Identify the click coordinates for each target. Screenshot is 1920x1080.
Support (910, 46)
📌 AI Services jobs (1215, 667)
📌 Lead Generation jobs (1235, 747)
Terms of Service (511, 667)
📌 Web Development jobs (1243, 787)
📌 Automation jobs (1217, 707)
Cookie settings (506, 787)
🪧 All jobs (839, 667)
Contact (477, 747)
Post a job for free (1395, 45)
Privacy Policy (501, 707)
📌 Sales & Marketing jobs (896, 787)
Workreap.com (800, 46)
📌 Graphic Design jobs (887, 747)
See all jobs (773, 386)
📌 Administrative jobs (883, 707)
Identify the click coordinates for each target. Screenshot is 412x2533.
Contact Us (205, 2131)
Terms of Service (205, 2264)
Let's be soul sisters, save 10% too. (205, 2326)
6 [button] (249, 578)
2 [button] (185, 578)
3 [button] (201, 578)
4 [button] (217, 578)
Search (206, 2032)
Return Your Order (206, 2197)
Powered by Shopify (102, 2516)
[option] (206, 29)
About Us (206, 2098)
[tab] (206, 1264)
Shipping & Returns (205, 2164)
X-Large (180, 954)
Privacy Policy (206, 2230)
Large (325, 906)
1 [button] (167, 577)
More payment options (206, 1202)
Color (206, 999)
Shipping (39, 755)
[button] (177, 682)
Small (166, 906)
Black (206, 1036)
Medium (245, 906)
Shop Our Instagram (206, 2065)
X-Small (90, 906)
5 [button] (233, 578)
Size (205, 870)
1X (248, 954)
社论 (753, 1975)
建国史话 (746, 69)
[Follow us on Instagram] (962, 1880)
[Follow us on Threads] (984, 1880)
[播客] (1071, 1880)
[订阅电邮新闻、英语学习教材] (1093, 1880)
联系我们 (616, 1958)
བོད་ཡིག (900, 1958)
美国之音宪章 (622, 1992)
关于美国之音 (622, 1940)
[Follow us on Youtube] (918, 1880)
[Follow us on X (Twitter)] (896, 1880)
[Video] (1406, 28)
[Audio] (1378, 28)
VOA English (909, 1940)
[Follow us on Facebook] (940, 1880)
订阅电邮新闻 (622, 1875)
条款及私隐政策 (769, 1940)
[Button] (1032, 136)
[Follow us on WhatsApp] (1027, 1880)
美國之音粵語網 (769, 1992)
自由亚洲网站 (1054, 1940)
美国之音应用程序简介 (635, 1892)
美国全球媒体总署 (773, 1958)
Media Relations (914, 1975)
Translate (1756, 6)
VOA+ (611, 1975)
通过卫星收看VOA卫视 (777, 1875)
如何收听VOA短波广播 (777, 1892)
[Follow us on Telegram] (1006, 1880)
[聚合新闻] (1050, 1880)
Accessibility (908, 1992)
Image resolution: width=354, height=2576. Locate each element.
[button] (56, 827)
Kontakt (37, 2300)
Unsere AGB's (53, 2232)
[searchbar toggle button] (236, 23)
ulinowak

•••

_Exercise description:_ If a line in the listing has "Instagram" in it, report that line.

_Response to the task:_
Shop Our Instagram (206, 2065)
[Follow us on Instagram] (962, 1880)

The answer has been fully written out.